YOUR OBJECTIVE: Set down, exactly as they appear, the line containing "Screen dimensions: 906x900" and all subsequent lines through the end of the material below.

.....

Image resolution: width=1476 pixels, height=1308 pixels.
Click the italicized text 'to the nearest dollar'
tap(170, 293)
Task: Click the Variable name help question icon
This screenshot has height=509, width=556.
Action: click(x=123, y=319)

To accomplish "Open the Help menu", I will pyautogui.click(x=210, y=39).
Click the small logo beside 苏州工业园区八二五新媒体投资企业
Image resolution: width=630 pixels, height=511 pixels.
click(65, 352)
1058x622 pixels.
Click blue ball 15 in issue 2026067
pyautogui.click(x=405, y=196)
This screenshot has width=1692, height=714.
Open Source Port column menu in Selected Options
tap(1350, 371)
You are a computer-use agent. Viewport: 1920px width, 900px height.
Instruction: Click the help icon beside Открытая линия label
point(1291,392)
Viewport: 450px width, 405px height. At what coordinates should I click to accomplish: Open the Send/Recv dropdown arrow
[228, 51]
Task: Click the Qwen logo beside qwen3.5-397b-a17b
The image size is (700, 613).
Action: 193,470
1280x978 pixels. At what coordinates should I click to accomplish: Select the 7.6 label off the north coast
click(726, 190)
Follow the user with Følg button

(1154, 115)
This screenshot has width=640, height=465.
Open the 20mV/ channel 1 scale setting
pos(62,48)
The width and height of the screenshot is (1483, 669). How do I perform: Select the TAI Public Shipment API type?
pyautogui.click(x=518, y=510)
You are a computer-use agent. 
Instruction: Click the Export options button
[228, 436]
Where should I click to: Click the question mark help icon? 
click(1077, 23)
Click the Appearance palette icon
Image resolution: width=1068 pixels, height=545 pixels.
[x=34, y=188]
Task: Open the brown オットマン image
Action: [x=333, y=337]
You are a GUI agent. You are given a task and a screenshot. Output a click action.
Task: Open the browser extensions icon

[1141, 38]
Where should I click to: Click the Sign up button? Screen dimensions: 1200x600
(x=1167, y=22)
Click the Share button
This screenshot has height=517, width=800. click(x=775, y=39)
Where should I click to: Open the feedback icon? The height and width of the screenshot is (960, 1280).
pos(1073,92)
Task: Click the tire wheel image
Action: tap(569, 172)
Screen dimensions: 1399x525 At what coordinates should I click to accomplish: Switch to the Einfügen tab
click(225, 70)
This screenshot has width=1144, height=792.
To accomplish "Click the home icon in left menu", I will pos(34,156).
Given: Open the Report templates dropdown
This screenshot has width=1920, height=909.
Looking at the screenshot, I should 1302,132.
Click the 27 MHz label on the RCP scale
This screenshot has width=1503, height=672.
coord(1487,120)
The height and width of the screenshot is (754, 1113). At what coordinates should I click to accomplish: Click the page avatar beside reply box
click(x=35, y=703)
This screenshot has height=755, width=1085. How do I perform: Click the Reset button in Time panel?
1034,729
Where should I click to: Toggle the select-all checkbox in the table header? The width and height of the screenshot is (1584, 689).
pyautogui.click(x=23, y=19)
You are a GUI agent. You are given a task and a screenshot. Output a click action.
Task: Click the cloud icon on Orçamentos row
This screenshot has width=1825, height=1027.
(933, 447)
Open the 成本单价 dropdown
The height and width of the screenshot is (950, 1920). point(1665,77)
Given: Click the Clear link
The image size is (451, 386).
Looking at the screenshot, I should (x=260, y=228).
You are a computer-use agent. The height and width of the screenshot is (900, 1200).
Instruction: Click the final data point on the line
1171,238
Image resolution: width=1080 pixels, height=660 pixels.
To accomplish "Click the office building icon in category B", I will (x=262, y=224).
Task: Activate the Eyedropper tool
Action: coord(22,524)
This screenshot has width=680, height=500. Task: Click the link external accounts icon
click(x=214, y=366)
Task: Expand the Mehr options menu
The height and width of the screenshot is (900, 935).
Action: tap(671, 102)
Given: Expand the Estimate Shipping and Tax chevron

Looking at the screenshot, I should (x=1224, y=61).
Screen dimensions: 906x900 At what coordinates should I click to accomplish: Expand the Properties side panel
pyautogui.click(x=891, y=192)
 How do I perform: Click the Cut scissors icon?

.....

SOLUTION TO THIS PROBLEM:
Screen dimensions: 906x900 At what coordinates should I click to accomplish: Expand the Properties side panel
pyautogui.click(x=891, y=192)
 How do I perform: Click the Cut scissors icon?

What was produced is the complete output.